EXERCISE INSTRUCTIONS:
Restate the entries word for word, omitting nothing.

SUPPLIED RECORDS:

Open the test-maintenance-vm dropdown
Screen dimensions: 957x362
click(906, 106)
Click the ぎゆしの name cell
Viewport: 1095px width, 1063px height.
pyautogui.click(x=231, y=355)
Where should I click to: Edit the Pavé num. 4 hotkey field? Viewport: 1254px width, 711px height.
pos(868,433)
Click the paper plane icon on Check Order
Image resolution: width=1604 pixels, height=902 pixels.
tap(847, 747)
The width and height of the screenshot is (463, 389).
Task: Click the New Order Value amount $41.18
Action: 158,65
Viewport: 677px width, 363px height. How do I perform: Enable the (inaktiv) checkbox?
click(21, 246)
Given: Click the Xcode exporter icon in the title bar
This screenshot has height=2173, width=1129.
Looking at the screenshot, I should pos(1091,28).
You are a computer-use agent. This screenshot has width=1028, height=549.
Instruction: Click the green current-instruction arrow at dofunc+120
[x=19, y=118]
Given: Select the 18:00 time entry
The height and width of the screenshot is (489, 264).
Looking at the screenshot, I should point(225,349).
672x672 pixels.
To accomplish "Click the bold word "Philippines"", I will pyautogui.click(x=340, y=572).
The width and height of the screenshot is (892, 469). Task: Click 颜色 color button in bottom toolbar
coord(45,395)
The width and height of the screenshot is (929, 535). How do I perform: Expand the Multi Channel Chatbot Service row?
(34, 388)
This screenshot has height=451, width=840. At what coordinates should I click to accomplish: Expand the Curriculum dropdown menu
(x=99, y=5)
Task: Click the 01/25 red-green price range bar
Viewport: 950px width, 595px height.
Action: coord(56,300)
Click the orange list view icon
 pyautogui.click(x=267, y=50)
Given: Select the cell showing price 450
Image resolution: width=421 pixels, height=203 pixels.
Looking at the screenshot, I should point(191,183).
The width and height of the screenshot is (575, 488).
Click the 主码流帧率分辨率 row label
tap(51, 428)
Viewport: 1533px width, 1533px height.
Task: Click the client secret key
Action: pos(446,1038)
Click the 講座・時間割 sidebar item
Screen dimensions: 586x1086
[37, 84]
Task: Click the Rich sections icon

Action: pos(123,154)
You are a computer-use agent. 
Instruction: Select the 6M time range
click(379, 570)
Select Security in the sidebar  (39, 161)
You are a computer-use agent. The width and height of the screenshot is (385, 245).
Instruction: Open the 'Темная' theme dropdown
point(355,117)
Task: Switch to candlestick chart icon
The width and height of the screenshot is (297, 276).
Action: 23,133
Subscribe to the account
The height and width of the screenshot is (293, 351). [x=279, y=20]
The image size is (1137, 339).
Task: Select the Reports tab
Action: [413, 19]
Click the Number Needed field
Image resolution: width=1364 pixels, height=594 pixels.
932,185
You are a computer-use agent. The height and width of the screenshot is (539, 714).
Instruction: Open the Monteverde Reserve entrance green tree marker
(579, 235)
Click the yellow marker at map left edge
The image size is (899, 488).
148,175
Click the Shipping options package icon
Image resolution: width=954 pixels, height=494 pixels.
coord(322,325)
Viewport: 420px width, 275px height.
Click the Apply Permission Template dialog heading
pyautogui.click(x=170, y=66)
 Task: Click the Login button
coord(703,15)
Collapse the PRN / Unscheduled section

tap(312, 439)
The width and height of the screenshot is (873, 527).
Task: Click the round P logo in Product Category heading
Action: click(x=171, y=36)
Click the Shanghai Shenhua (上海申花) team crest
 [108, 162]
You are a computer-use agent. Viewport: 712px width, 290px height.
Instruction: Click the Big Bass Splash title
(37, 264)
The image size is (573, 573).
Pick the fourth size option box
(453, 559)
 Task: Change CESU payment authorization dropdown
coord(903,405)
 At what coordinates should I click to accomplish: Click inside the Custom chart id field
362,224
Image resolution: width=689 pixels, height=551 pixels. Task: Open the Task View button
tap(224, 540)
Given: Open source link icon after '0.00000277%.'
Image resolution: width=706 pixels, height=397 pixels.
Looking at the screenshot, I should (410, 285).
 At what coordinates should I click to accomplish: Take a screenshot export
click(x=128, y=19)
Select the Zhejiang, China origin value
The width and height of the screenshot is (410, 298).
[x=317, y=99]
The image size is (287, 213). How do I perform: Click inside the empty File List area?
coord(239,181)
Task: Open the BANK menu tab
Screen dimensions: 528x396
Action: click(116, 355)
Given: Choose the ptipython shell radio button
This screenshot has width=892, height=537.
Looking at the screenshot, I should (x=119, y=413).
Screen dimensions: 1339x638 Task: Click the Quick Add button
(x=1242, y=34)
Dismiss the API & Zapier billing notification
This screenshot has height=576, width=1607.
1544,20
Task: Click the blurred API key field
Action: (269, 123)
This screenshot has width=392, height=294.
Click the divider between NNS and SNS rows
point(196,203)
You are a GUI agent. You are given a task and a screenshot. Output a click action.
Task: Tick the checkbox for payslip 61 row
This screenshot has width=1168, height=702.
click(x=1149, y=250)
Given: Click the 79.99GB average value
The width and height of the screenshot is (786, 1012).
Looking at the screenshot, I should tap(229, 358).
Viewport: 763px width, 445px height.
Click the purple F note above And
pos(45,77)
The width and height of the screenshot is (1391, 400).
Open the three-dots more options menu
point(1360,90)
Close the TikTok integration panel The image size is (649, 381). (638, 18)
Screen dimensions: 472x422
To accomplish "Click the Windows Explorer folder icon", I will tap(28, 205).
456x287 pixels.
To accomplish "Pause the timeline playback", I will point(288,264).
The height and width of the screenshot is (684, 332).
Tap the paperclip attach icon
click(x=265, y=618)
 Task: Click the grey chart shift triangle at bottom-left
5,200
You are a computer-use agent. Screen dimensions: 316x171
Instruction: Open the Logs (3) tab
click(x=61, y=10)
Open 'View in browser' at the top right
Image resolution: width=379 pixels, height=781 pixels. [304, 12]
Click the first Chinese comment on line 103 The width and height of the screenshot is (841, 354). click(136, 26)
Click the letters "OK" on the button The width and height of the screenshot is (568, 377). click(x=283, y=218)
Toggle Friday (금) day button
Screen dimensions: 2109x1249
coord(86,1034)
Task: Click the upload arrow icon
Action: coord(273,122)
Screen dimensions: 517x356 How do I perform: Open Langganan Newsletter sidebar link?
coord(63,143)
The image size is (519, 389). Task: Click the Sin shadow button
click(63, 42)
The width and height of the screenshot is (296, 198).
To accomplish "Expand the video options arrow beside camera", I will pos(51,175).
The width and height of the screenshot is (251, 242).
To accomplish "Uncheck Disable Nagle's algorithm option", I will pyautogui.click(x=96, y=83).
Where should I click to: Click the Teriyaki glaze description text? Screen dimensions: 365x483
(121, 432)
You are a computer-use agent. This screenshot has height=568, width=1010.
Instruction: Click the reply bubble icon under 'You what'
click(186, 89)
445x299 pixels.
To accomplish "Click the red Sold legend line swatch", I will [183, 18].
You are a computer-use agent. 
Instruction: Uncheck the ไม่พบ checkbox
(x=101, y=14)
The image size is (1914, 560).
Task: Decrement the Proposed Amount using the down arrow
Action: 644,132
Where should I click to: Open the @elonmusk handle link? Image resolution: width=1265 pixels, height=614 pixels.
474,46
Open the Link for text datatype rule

WRITTEN SOLUTION:
Open the test-maintenance-vm dropdown
Screen dimensions: 957x362
click(906, 106)
Click the ぎゆしの name cell
Viewport: 1095px width, 1063px height.
pyautogui.click(x=231, y=355)
Where should I click to: Edit the Pavé num. 4 hotkey field? Viewport: 1254px width, 711px height.
pos(868,433)
Click the paper plane icon on Check Order
Image resolution: width=1604 pixels, height=902 pixels.
tap(847, 747)
The width and height of the screenshot is (463, 389).
Task: Click the New Order Value amount $41.18
Action: 158,65
Viewport: 677px width, 363px height. How do I perform: Enable the (inaktiv) checkbox?
click(21, 246)
Given: Click the Xcode exporter icon in the title bar
This screenshot has height=2173, width=1129.
Looking at the screenshot, I should pos(1091,28).
You are a computer-use agent. This screenshot has width=1028, height=549.
Instruction: Click the green current-instruction arrow at dofunc+120
[x=19, y=118]
Given: Select the 18:00 time entry
The height and width of the screenshot is (489, 264).
Looking at the screenshot, I should point(225,349).
672x672 pixels.
To accomplish "Click the bold word "Philippines"", I will pyautogui.click(x=340, y=572).
The width and height of the screenshot is (892, 469). Task: Click 颜色 color button in bottom toolbar
coord(45,395)
The width and height of the screenshot is (929, 535). How do I perform: Expand the Multi Channel Chatbot Service row?
(34, 388)
This screenshot has height=451, width=840. At what coordinates should I click to accomplish: Expand the Curriculum dropdown menu
(x=99, y=5)
Task: Click the 01/25 red-green price range bar
Viewport: 950px width, 595px height.
Action: coord(56,300)
Click the orange list view icon
 pyautogui.click(x=267, y=50)
Given: Select the cell showing price 450
Image resolution: width=421 pixels, height=203 pixels.
Looking at the screenshot, I should point(191,183).
The width and height of the screenshot is (575, 488).
Click the 主码流帧率分辨率 row label
tap(51, 428)
Viewport: 1533px width, 1533px height.
Task: Click the client secret key
Action: pos(446,1038)
Click the 講座・時間割 sidebar item
Screen dimensions: 586x1086
[37, 84]
Task: Click the Rich sections icon

Action: pos(123,154)
You are a computer-use agent. 
Instruction: Select the 6M time range
click(379, 570)
Select Security in the sidebar  (39, 161)
You are a computer-use agent. The width and height of the screenshot is (385, 245).
Instruction: Open the 'Темная' theme dropdown
point(355,117)
Task: Switch to candlestick chart icon
The width and height of the screenshot is (297, 276).
Action: 23,133
Subscribe to the account
The height and width of the screenshot is (293, 351). [x=279, y=20]
The image size is (1137, 339).
Task: Select the Reports tab
Action: [413, 19]
Click the Number Needed field
Image resolution: width=1364 pixels, height=594 pixels.
932,185
You are a computer-use agent. The height and width of the screenshot is (539, 714).
Instruction: Open the Monteverde Reserve entrance green tree marker
(579, 235)
Click the yellow marker at map left edge
The image size is (899, 488).
148,175
Click the Shipping options package icon
Image resolution: width=954 pixels, height=494 pixels.
coord(322,325)
Viewport: 420px width, 275px height.
Click the Apply Permission Template dialog heading
pyautogui.click(x=170, y=66)
 Task: Click the Login button
coord(703,15)
Collapse the PRN / Unscheduled section

tap(312, 439)
The width and height of the screenshot is (873, 527).
Task: Click the round P logo in Product Category heading
Action: click(x=171, y=36)
Click the Shanghai Shenhua (上海申花) team crest
 [108, 162]
You are a computer-use agent. Viewport: 712px width, 290px height.
Instruction: Click the Big Bass Splash title
(37, 264)
The image size is (573, 573).
Pick the fourth size option box
(453, 559)
 Task: Change CESU payment authorization dropdown
coord(903,405)
 At what coordinates should I click to accomplish: Click inside the Custom chart id field
362,224
Image resolution: width=689 pixels, height=551 pixels. Task: Open the Task View button
tap(224, 540)
Given: Open source link icon after '0.00000277%.'
Image resolution: width=706 pixels, height=397 pixels.
Looking at the screenshot, I should (410, 285).
 At what coordinates should I click to accomplish: Take a screenshot export
click(x=128, y=19)
Select the Zhejiang, China origin value
The width and height of the screenshot is (410, 298).
[x=317, y=99]
The image size is (287, 213). How do I perform: Click inside the empty File List area?
coord(239,181)
Task: Open the BANK menu tab
Screen dimensions: 528x396
Action: click(116, 355)
Given: Choose the ptipython shell radio button
This screenshot has width=892, height=537.
Looking at the screenshot, I should (x=119, y=413).
Screen dimensions: 1339x638 Task: Click the Quick Add button
(x=1242, y=34)
Dismiss the API & Zapier billing notification
This screenshot has height=576, width=1607.
1544,20
Task: Click the blurred API key field
Action: (269, 123)
This screenshot has width=392, height=294.
Click the divider between NNS and SNS rows
point(196,203)
You are a GUI agent. You are given a task and a screenshot. Output a click action.
Task: Tick the checkbox for payslip 61 row
This screenshot has width=1168, height=702.
click(x=1149, y=250)
Given: Click the 79.99GB average value
The width and height of the screenshot is (786, 1012).
Looking at the screenshot, I should tap(229, 358).
Viewport: 763px width, 445px height.
Click the purple F note above And
pos(45,77)
The width and height of the screenshot is (1391, 400).
Open the three-dots more options menu
point(1360,90)
Close the TikTok integration panel The image size is (649, 381). (638, 18)
Screen dimensions: 472x422
To accomplish "Click the Windows Explorer folder icon", I will tap(28, 205).
456x287 pixels.
To accomplish "Pause the timeline playback", I will point(288,264).
The height and width of the screenshot is (684, 332).
Tap the paperclip attach icon
click(x=265, y=618)
 Task: Click the grey chart shift triangle at bottom-left
5,200
You are a computer-use agent. Screen dimensions: 316x171
Instruction: Open the Logs (3) tab
click(x=61, y=10)
Open 'View in browser' at the top right
Image resolution: width=379 pixels, height=781 pixels. [304, 12]
Click the first Chinese comment on line 103 The width and height of the screenshot is (841, 354). click(136, 26)
Click the letters "OK" on the button The width and height of the screenshot is (568, 377). click(x=283, y=218)
Toggle Friday (금) day button
Screen dimensions: 2109x1249
coord(86,1034)
Task: Click the upload arrow icon
Action: coord(273,122)
Screen dimensions: 517x356 How do I perform: Open Langganan Newsletter sidebar link?
coord(63,143)
The image size is (519, 389). Task: Click the Sin shadow button
click(63, 42)
The width and height of the screenshot is (296, 198).
To accomplish "Expand the video options arrow beside camera", I will pos(51,175).
The width and height of the screenshot is (251, 242).
To accomplish "Uncheck Disable Nagle's algorithm option", I will pyautogui.click(x=96, y=83).
Where should I click to: Click the Teriyaki glaze description text? Screen dimensions: 365x483
(121, 432)
You are a computer-use agent. This screenshot has height=568, width=1010.
Instruction: Click the reply bubble icon under 'You what'
click(186, 89)
445x299 pixels.
To accomplish "Click the red Sold legend line swatch", I will [183, 18].
You are a computer-use agent. 
Instruction: Uncheck the ไม่พบ checkbox
(x=101, y=14)
The image size is (1914, 560).
Task: Decrement the Proposed Amount using the down arrow
Action: 644,132
Where should I click to: Open the @elonmusk handle link? Image resolution: width=1265 pixels, height=614 pixels.
474,46
Open the Link for text datatype rule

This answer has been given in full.